= Maheshdutta Chandragopal Mishra =

Indian politician

Maheshdutta Chandragopal Mishra (20 February 1913 – 11 November 2006) was an Indian politician. He was the son of Chandra Gopal Mishra, a prominent freedom fighter.

An Indian National Congress activist since his child years and a close associate of Mahatma Gandhi from 1941 onwards, Mishra worked as his private secretary at the time of Gandhi's death.

Mishra was one of two Kisan Mazdoor Praja Party candidates elected from the Harda constituency in the 1951-52 Madhya Pradesh Legislative Assembly election. He obtained 17,029 votes.

He contested the Jabalpur Lok Sabha seat in the 1957 general election, as a Praja Socialist Party candidate. He finished in second place with 44,259 votes (30.54% of the votes in the constituency).

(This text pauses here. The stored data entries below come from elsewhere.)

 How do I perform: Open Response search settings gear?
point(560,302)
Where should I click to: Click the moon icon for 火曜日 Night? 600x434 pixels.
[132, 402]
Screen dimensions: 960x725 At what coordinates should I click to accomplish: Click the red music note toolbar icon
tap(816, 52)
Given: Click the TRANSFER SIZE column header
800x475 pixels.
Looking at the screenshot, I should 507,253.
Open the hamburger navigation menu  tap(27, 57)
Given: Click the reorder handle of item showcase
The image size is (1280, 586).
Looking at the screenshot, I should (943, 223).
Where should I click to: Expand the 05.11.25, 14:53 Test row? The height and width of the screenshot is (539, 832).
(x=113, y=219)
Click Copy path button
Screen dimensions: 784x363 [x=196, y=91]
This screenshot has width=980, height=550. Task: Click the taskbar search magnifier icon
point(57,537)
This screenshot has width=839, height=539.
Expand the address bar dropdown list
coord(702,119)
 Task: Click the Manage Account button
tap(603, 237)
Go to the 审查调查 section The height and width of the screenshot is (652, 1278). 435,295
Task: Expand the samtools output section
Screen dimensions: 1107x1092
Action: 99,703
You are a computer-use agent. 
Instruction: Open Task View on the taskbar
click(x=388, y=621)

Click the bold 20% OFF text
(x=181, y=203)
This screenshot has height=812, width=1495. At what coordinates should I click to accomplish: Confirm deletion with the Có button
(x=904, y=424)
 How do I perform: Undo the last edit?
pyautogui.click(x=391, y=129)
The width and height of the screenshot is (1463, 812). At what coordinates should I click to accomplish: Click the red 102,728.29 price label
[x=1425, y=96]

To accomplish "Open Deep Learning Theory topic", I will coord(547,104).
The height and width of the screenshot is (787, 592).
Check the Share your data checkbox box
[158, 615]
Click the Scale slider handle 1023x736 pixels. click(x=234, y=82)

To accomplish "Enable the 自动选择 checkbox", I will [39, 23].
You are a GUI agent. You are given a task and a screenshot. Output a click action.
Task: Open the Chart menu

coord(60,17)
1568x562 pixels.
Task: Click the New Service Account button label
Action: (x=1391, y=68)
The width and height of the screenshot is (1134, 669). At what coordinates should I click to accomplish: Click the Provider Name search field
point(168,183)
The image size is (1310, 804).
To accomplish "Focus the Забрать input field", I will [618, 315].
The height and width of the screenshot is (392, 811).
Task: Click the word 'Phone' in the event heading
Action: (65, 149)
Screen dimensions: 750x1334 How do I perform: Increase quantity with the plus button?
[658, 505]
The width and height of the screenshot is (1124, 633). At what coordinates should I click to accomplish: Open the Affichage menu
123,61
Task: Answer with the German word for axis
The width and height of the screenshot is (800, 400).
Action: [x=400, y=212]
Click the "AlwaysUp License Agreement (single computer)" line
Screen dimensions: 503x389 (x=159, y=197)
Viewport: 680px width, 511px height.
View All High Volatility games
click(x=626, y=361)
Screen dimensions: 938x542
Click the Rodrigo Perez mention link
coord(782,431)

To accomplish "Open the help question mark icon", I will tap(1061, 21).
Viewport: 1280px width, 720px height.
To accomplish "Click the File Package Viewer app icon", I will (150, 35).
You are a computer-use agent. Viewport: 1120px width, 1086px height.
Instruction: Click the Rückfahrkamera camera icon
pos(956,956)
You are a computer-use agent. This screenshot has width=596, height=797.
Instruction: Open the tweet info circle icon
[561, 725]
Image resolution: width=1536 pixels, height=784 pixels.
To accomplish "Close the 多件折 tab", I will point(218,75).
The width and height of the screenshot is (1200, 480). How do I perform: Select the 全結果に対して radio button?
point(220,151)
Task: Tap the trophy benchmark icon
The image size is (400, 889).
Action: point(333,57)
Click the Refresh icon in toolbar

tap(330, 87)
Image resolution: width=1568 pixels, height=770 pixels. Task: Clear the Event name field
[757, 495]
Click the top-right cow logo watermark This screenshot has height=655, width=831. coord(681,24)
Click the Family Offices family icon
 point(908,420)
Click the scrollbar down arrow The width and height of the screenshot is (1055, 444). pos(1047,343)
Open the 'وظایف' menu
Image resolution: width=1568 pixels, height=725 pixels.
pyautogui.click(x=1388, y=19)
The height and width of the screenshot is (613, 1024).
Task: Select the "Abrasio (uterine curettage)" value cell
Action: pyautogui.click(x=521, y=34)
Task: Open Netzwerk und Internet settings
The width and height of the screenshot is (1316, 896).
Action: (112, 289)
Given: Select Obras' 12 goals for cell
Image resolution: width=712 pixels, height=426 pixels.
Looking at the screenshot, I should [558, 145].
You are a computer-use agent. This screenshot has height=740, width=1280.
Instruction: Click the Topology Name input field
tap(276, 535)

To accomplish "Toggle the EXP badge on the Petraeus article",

He was elected to the Lok Sabha (lower house of the parliament of India) from the Khandwa seat in the 1962 general election, standing as an Indian National Congress candidate. He obtained 105,889 votes (46.09%), defeating Bharatiya Jana Sangh and Praja Socialist Party candidates in the fray.

Mishra worked for thirteen years as a teacher in political science at Allahabad University. As of 1976 he served as Professor and Head of the Department of Political Science at Jabalpur University.

Mishra died on 11 November 2006 in Harda.